Voodoo is neither satanic, nor just about animal sacrifice, he said. Many people who leave Africa turn their back on their homeland when they buy into “the white way is the right way.” Hounsou hates the way the West makes Africans feel shame about their culture, and the claim that Jesus was white. “Does voodoo empower women in a way that Christianity does not?” asked one moviegoer at the Q&A. “With all those deities, at the head of them all is a Queen,” said Hounsou. “We men are small. The woman is queen!”

On-screen were ads for festival sponsor MoviePass, which is based in Miami, Los Angeles and New York. After partnering on a Sundance pickup from The Orchard (“American Animals”), two more deals are in the works. “We guarantee a percentage of moviegoers and share in the revenue,” said one executive in Miami. “We’re good for the consumer.” But are they good for theaters? And is their business model sustainable?

Those remain open questions. Next stop: Cannes, as the movie ticket subscription service continues to disrupt the theater business with its $7.99 monthly fee and goal to push from 2 million to 5 million customers. The hope, according to several executives on hand, is to gain enough leverage to work out sustainable partnerships with more big theater chains like AMC, which refused to partner with MoviePass, which now blocks AMC’s 10 highest-priced theaters. The start-up has jumped from 16 employees to 60 in one year with a main (millennial) demo 18-34.

Programmer Carl Spence and Festival director Jaie LaPlante.

Festival director and arthouse distributor Jaie Laplante, for one, is willing to share revenues with MoviePass because they bring in so many patrons.

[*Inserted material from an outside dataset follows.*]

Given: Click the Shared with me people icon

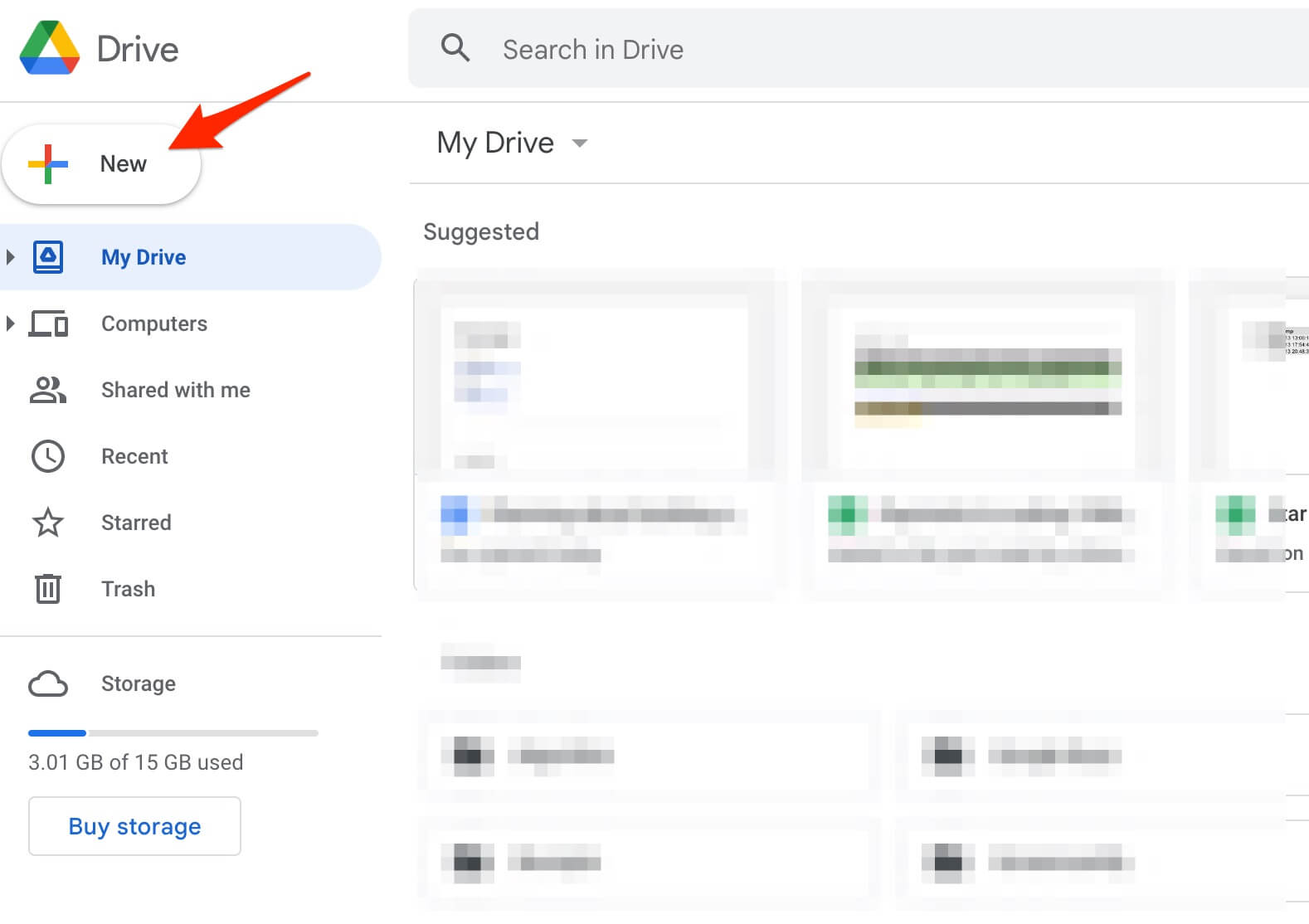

“I feel MoviePass is currently the best big idea we have to reverse the excruciating, inexorable slide into the artistically and socially inferior trend of watching movies online at home alone while folding laundry or cooking dinner,” he wrote in an email to IndieWire. “As a theater operator, I am absolutely open to creating a win-win arrangement with MoviePass that would involve some revenue sharing. In the past two months at our theater, we have seen a steady and consistent use of MoviePass that is approaching five percent of our daily sales — a percent that we believe will snowball with the huge jump in audience awareness via MoviePass’ sponsorship of the current edition of Miami Film Festival.”

Screens also displayed advertisements for Spanish-language subscription services FlixLatino ($2.99 per mes) and Viendo Movies. As more platforms emerge in the crowded digital market, film festivals like Miami bringing the niches to the foreground.